Panel Discusses Rust Belt Economics
Former Detroit Mayor Dennis Archer expressed his conviction that Detroit can recover from its current economic slump during a discussion with political leaders at the Harvard Kennedy School last night.
Archer pointed out that Detroit was “turning around” during his time as mayor. and added that the city has the potential to change again for the better.
Archer and the other speakers on the panel discussed the economic climate of cities within the Rust Belt, the manufacturing area of the United States that is comprised of parts of the Northeastern, Mid-Atlantic, and Midwestern states.

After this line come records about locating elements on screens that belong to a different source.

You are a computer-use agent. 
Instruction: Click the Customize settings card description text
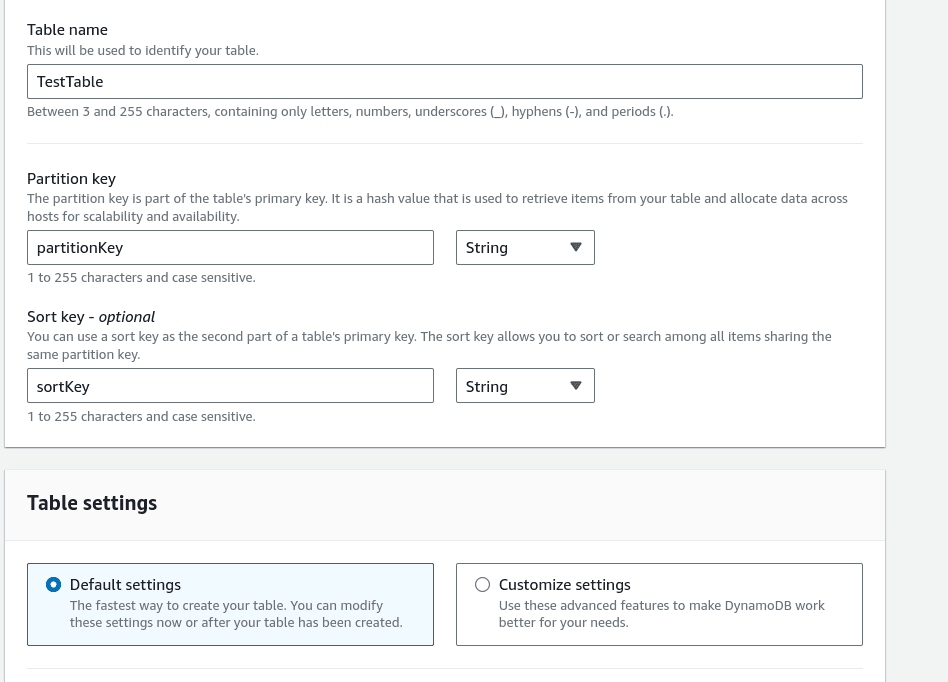(x=661, y=614)
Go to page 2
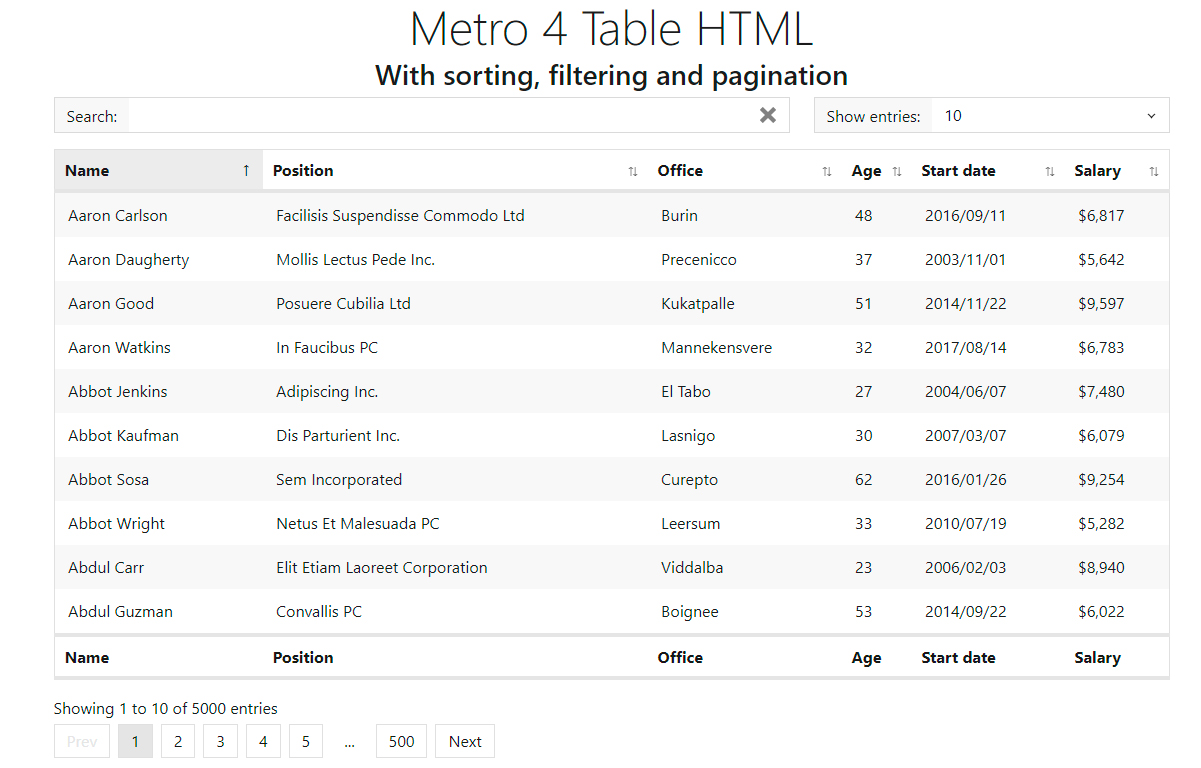Image resolution: width=1201 pixels, height=768 pixels. pyautogui.click(x=178, y=741)
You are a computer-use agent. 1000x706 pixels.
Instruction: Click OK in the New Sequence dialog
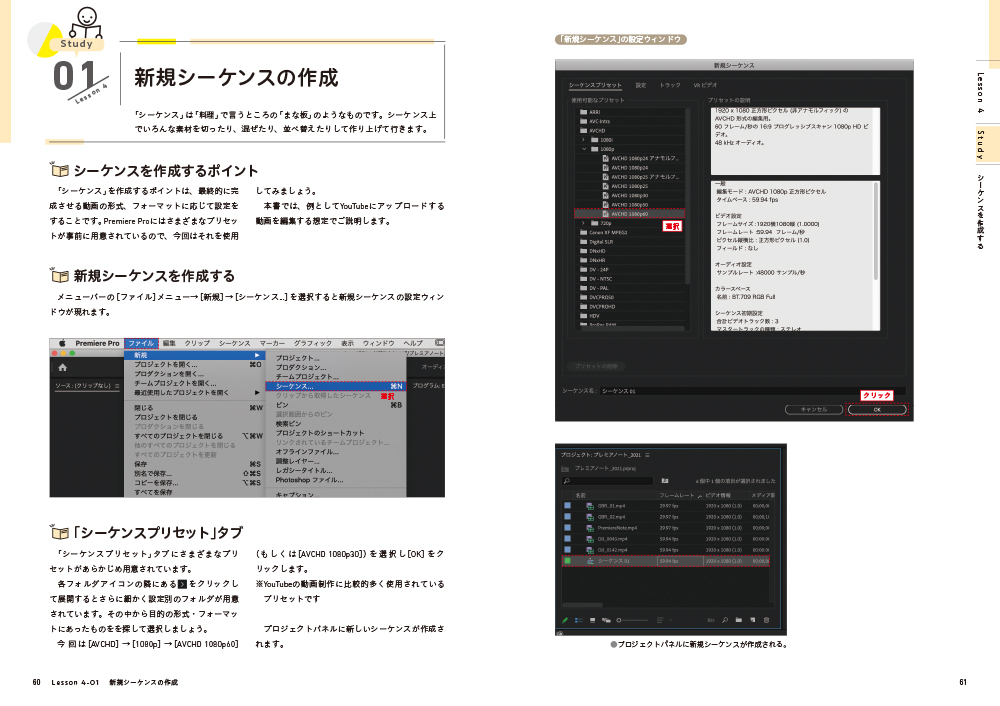(876, 408)
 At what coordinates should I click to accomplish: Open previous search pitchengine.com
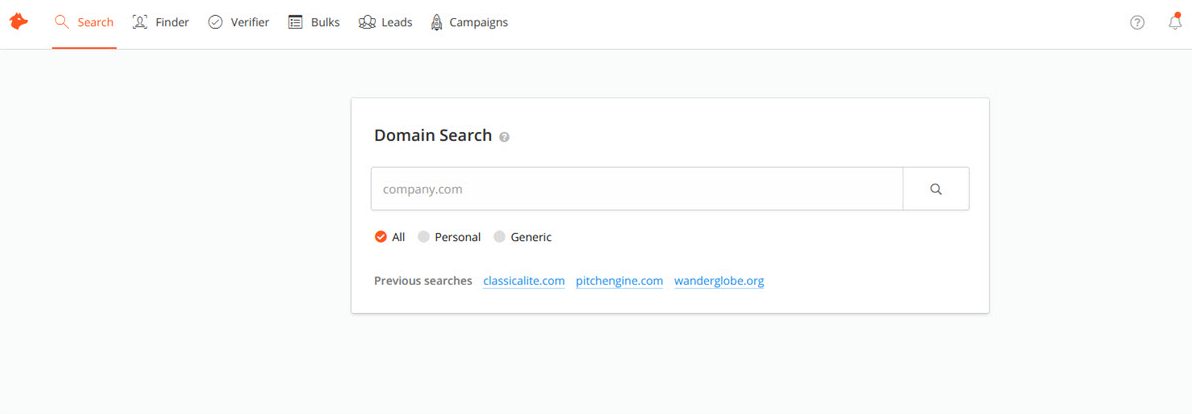click(619, 281)
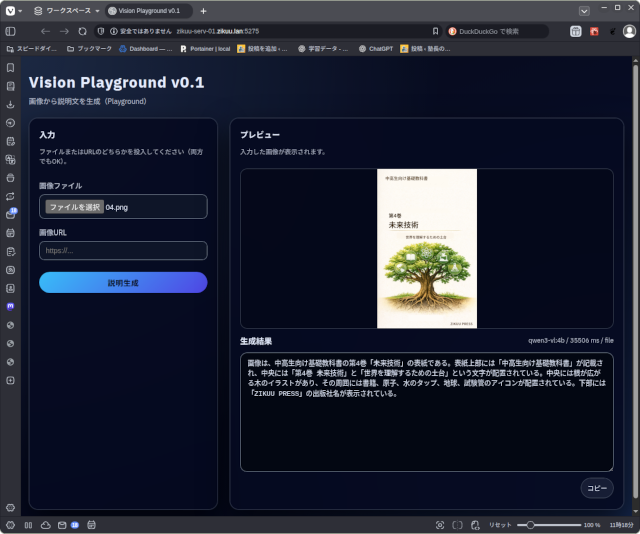Click the 説明生成 button
Screen dimensions: 640x534
123,283
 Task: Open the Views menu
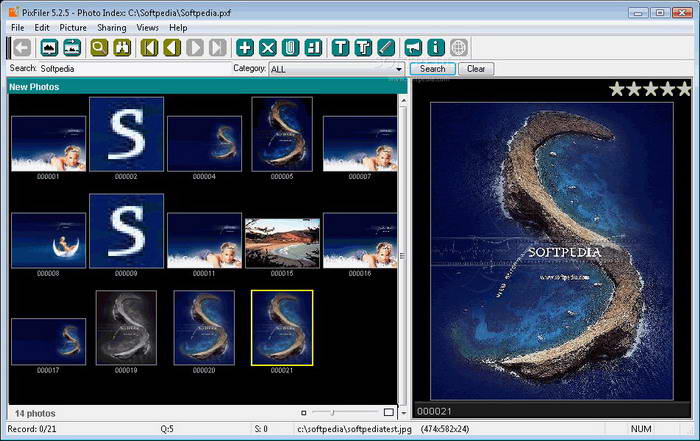pyautogui.click(x=147, y=28)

The cities within this area once relied largely on businesses like the steel and coal industries that have declined in financial productivity in recent years, causing widespread joblessness, Archer said.
“We’re here today to discuss what in the world a reasonable response would be to that [problem],” said Edward Glaeser, director of the Taubman Center for State and Local Government and the moderator of the event.
Denise DiPasquale, the president of City Research—a research firm whose major focus is urban economics—offered Pittsburgh as an example of a Rust Belt city that has managed to recover from the decline in industry. However, DiPasquale cautioned that though economic growth is possible, Pittsburgh still faces huge fiscal problems and has been named a financially distressed city by the state of Pennsylvania.
Barry Bluestone, dean in the School of Public Policy and Urban Affairs at Northeastern University, blamed the decline of Detroit on the dominance of the automobile industry—which he said discouraged other industries from establishing themselves in the area—as well as on a lack of good leadership in the city with the exception of Archer.
Bluestone suggested that it was necessary to make “mayors the CEOs for economic development” in order to repair the economies of struggling cities.
“That means understanding the strengths and weaknesses of your own community; trying to figure out what the opportunities are, as well as the threats,” Bluestone said.
Allyson Baughman, a doctoral student in public policy at the University of Massachusetts, said that she saw the issues discussed by the panel as important because of their potential consequences on the national level.
“I think that what is happening in cities, if we don’t address it, is eventually going to leak into the suburbs,” Baughman said.